----- DATA PROVIDED -----

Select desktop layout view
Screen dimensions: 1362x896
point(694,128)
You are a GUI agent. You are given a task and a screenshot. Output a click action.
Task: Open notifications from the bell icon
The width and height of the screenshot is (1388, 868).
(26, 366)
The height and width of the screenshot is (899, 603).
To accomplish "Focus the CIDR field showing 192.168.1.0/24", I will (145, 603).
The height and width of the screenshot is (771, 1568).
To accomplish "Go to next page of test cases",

-----
----- DATA PROVIDED -----

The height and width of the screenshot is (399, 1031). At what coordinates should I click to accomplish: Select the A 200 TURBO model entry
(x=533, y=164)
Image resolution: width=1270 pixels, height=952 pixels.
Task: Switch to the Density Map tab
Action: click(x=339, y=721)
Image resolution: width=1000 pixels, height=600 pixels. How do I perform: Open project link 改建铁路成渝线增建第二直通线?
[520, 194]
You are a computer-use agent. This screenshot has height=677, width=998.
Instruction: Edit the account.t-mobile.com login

-----
----- DATA PROVIDED -----

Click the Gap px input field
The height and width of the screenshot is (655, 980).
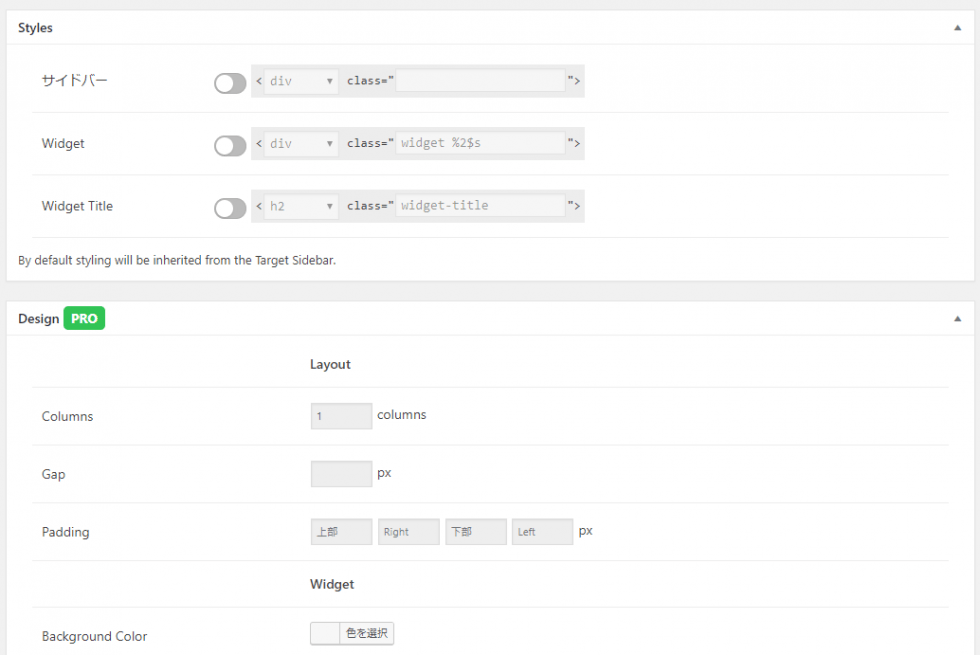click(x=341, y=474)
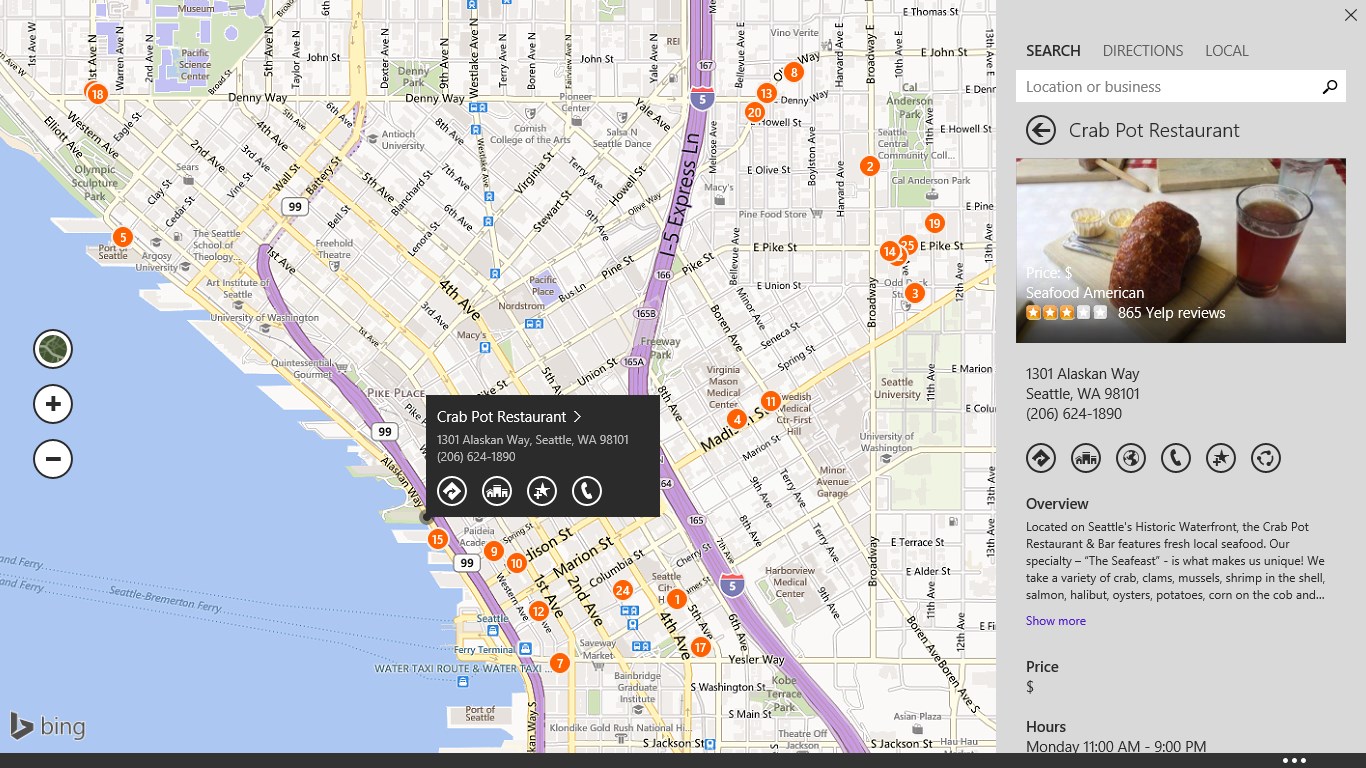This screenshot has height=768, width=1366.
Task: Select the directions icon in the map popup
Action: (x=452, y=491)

-----

TASK TO COMPLETE: Copy the material starting at the line containing "The height and width of the screenshot is (771, 1568)." and ending at the line containing "to next page", swapping "test cases" for "search results" and leaving everything else unchanged.

SOLUTION FOR THIS EXERCISE:
The height and width of the screenshot is (771, 1568).
To accomplish "Go to next page of search results",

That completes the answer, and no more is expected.